New findings, presented at the 2020 ASCO Virtual Scientific Program, suggest that the standard of care for newly diagnosed patients with multiple myeloma remains as Kyprolis triplet does not improve outcomes.
When compared to the current standard of care triplet of Velcade (bortezomib), Revlimid (lenalidomide) and Decadron (dexamethasone) (VRd), the combination of Kyprolis (carfilzomib), Revlimid and Decadron (KRd) does not improve progression-free survival (PFS) in newly diagnosed multiple myeloma, according to results of the ENDURANCE (E1A11) trial presented at the 2020 ASCO Virtual Scientific Program.
Because Kyprolis was found in recent phase 2 trials to be more effective, investigators sought to determine if the drug could replace Velcade in the current standard of care triplet in standard and intermediate risk newly diagnosed myeloma.
To do so, 1087 patients, with a median age of 65 years, were randomized 1:1 to either a Decadron-VRd or Decadron-KRd group for 36 weeks.
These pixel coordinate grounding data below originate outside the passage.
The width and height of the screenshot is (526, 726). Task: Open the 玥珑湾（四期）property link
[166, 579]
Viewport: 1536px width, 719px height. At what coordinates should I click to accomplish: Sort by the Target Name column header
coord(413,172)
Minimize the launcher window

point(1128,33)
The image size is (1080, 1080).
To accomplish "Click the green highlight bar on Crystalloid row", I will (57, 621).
The trial also looked at whether indefinite maintenance with lenalidomide improves overall survival (OS) compared to 2-year maintenance. After being divided into VRd or KRd arms, a second 1:1 randomization was done, placing patients in either one group that would receive lenalidomide maintenance therapy for two years and another that would receive it indefinitely. For this phase, lenalidomide was given at 15mg on days one-21, every four weeks, and this portion of the study is still ongoing.
The VRd arm of 542 patients were given bortezomib at 1.3 mg/m2 on days one, four, eight, and 11 (days one and eight for cycles nine through 12), lenalidomide at 25 mg on days one through 14, and dexamethasone at 40 mg on days one, two, four, five, eight, nine, 11, and 12 of a three-week cycle for 12 cycles.
The 545 patients in the KRd arm received carfilzomib at 36 mg/m2 on days one, two, eight, nine, 15, and 16 with lenalidomide at 25 mg daily on days one through 21 and dexamethasone at 40 mg weekly, in four-week cycles for nine cycles.
In the VRd cohort, median PFS was 34.4 months compared to 34.6 months in the KRd arm.
In the VRd cohort, patients were taken off of the trial to pursue alternative therapies (18%), because of adverse events (17%), withdrawal (7%) or disease progression (6%).
The KRd arm saw patients removed due to pursuit of an alternative therapy (14%), adverse events (9%), disease progression and withdrawal (4% each).
The most common grade 3 or higher toxicities were non-hematological, appearing in 42% of patients in the VRd arm compared to 48% of patients in the KRd arm. While neuropathy rates were higher with VRd (8% compared to 1% in KRd), the KRd arm saw a significantly higher rate of cardio-pulmonary and renal toxicities (16% compared to 5% in the VRd arm).
Based on this analysis, researchers have concluded that VRd should remain the standard of care induction regimen in this population, and it should be the backbone for adding newer therapies for those patients.
Editor's Note: This article was updated on June 1, 2020, to correct information to make the information more accurate.